Accordingly, the question is not whether the statute is discriminatory in nature, nor is it of paramount concern if the classification results in some inequality. The crucial determination is whether there are reasonable and justifiable grounds giving rise to the classification. State v. Persinger, supra; State v. Kitsap County Bank, 10 Wash. 2d 520, 117 P.2d 228 (1941). Finally, in making this determination, it is recognized that the legislature has a wide range of discretion in defining the classifications and that such enactments are presumptively valid. O'Connell v. Conte, supra.

[9] This "classification", which the Court of Appeals finds in this case, results in no actual inequality, but if it did there are reasonable and justifiable grounds for it. The State has an overriding interest in the welfare of its children, for the good of the individual children and for the greater good of society as a whole, and the statute here challenged is rationally related to the protection of that interest.

It has long been the rule in Washington that a court could require a divorced parent to support a defective child beyond majority. Van Tinker v. Van Tinker, 38 Wash. 2d 390, 229 P.2d 333 (1951); Schultz v. Western Farm Tractor Co., 111 Wash. 351, 190 P. 1007, 14 A.L.R. 514 (1920). A divorced parent has been held to support obligations past majority when there is a separation agreement to that effect. Riser v. Riser, 7 Wash. App. 647, 501 P.2d 1069 (1972). We now hold that there is no constitutional infirmity in RCW 26.09, and that it gives the trial court discretion, under proper circumstances and after consideration of all relevant factors, to decree support for the education of normal children past the age of majority.

The trial court has not here abused its discretion. It is to be understood that the pursuit of that education ordered *606 by the court should begin immediately after high school and follow a regular continuous course of study, barring unforeseen emergencies.

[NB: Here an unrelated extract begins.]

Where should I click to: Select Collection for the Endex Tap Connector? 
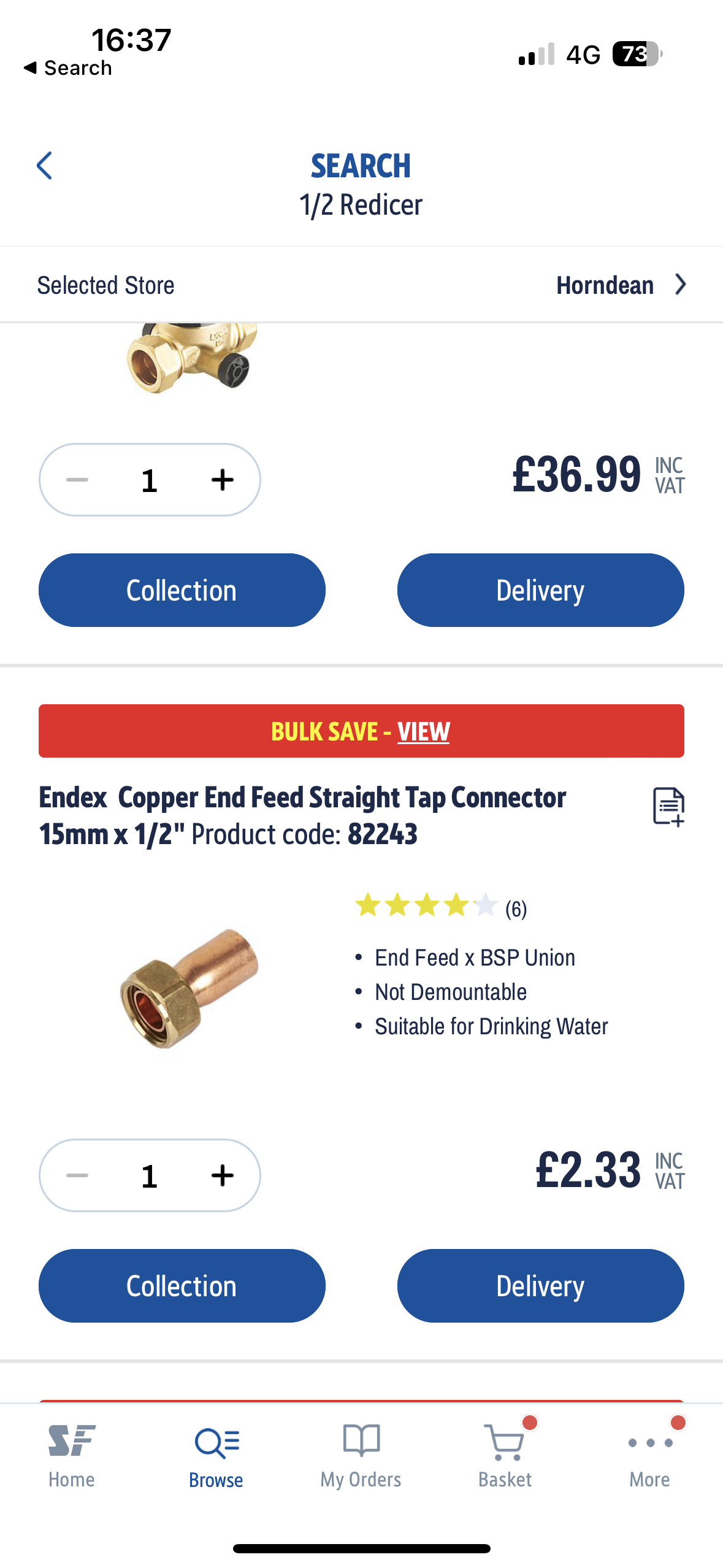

We affirm the trial court in all respects and affirm the Court of Appeals holding that petitioner is entitled to support while she seeks a baccalaureate degree. We reverse the Court of Appeals in regard to support of the Childers' sons terminating at age 18.

WRIGHT, C.J., and ROSELLINI, HAMILTON, STAFFORD, UTTER, BRACHTENBACH, HOROWITZ, and DOLLIVER, JJ., concur.

NOTES

[1] We find the common meaning of "emancipate" in Webster's Third New International Dictionary (1971):

"1: to release (a child) from the paternal power, making the person released sui juris".

It is not absolutely linked to majority. See H. Clark, Jr., Law of Domestic Relations § 8.3 (1968); M. Inker & R. McGrath, College Education of Minors, 10 Boston B.J. No. 6, at 12, 13 (1966).

[2] See, e.g., RCW 13.04.010, 51.08.030, 74.12.010, 74.13.020, 74.20.020, 74.20A.020(3).

[3] Children whose parents are still married most often continue to receive support past majority. R. Washburn, Post-Majority Support: Oh Dad, Poor Dad, 44 Temple L.Q. 319, 329 n. 55 (1971).

Most young adults attending college receive parental support for a substantial percentage of the cost of a college education. Making it: A Guide to Student Finances 23 (A. Johnson ed., 1973); R. Freeman, Crisis in College Finance? Time for New Solutions 100 (1965); S. Harris, A Statistical Portrait of Higher Education 100, 114-23 (1972).

It should also be noted that not only college is at issue here. Most children have not graduated from high school by the time they reach their 18th birthday. Thus, the custodial parent, usually the mother, would be left with the full responsibility for the child's necessaries while the child is still in high school.